Although my knowledge of Spanish does not exceed the vocabulary used in Dora the Explorer, this past Friday afternoon, when we arrived at Rabbi Bentzion Klatzko’s house for Shabbos and he told me, “Mi casa es su casa,” even I knew what he was talking about.
Though “mi casa es su casa” is not a Hebrew phrase, it very much expresses the Jewish sentiment of hachnasis orchim (hospitality), especially when it comes to a family like the Klatzkos. After their house burnt down over a year ago, they rebuilt it with an extra large dining room and a custom made table that splits into two thinner tables and can seat around 60 guests (which was the approximate number of people at their house this past Shabbos).
Besides the 60 people who ate all three Shabbos meals at the house, a third of them also slept at there, while the rest stayed with neighbors and came in and out of the Klatzko’s revolving front door as they pleased.
As if this tremendous contribution to the Jewish people wasn’t enough, (they do this every week) Rabbi Klatzko recently launched a site called Shabbat.com so that Jews throughout the world can experience the magic of Shabbos and Sabbath observing Jews can take the Klatzko’s lead in opening up their homes to these guests.
But back to the “mi casa es su casa” thing – if it’s such a Jewish idea, I wondered, do we Jews have an equivilent expression? After some thought, I realized that we do, and it’s found in the book Ethics of the Fathers, though in the Jewish example, not only do we say that “mine is yours” we also weigh in about whether or not yours should be mine.

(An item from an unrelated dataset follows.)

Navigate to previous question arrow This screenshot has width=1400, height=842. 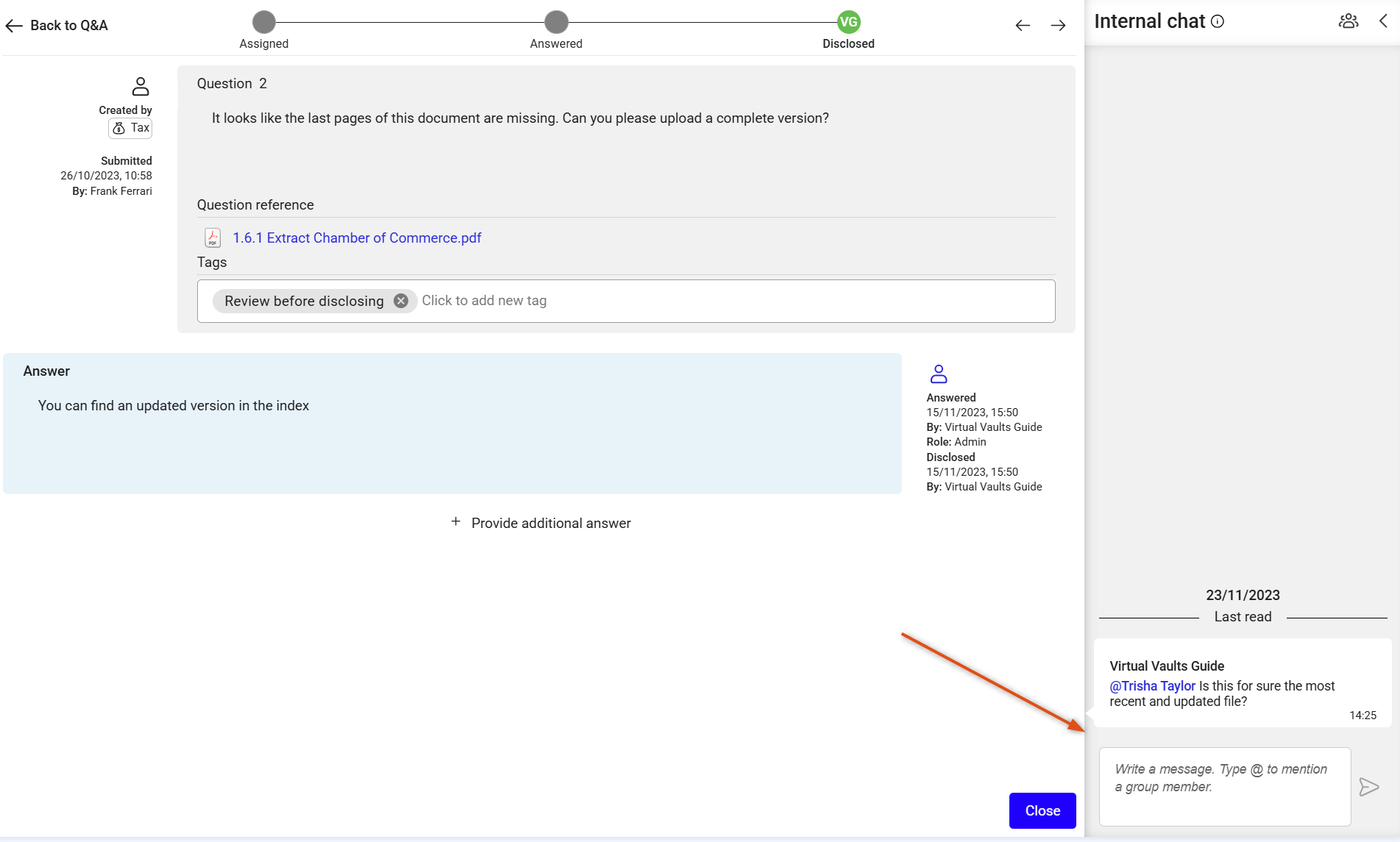click(1022, 26)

According to our sages, there are four different ways to look at your stuff versus my stuff. The most greedy way is to say “What’s mine is mine and what’s yours in mine.” The next level, “What’s mine is mine and what’s your is yours,” though not greedy, certainly doesn’t encourage sharing.

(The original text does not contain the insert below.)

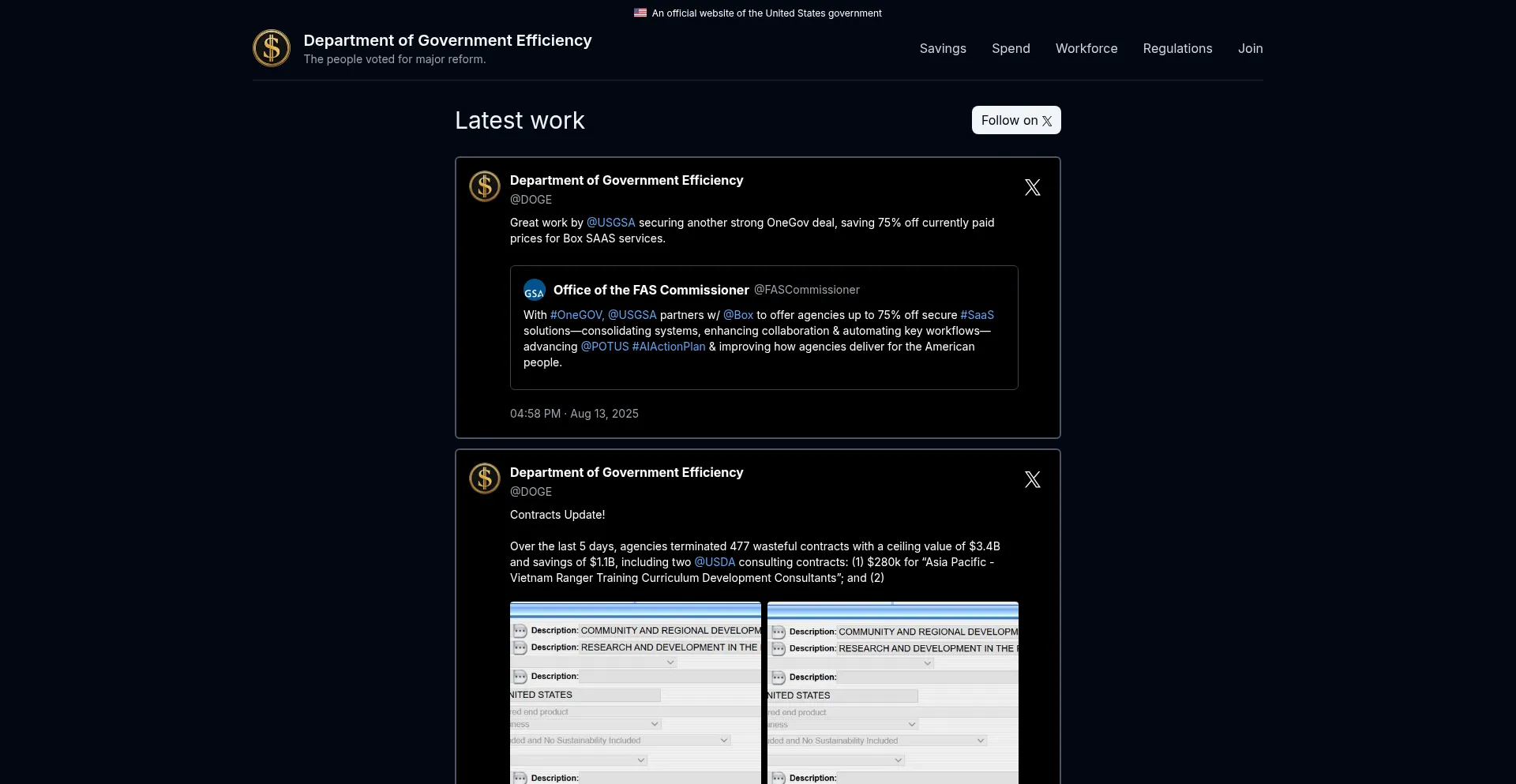
Task: Go to the Spend section
Action: pyautogui.click(x=1011, y=48)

The level after that says, “What’s mine is yours and what’s yours is mine,” and the first time I came across this passage, I assumed that it was the highest level since reciprocity seems to be a beautiful idea. If we all just openly gave to each other, wouldn’t it be a perfect world?

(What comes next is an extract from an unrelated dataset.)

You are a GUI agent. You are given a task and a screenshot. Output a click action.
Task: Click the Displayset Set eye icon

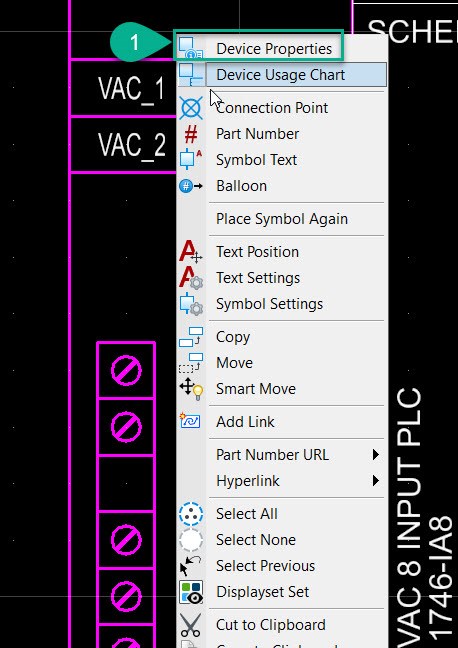pos(191,592)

Apparently not, according to our sages. Because they go on to say that the level that we should be aspiring to is, “What’s mine is yours and what’s yours is yours,” meaning that we should give freely of our possessions while simultaneously allowing others to give at their own pace.
Now this obviously shouldn’t be practiced with people who would want to abuse you or take advantage of your generosity (we’re not supposed to give to the point of endangering ourselves). But the lesson here is a very poignant one. Many times we give in hopes of getting something in return – a gift or favor back or at least the gratitude or respect we might think goes along with what we did or gave.
But our rabbis caution us to not fall into such thinking, for giving freely is not enough. We must give with no strings attached or thoughts of what we might gain, just as the Klatzko’s give to their guests every week.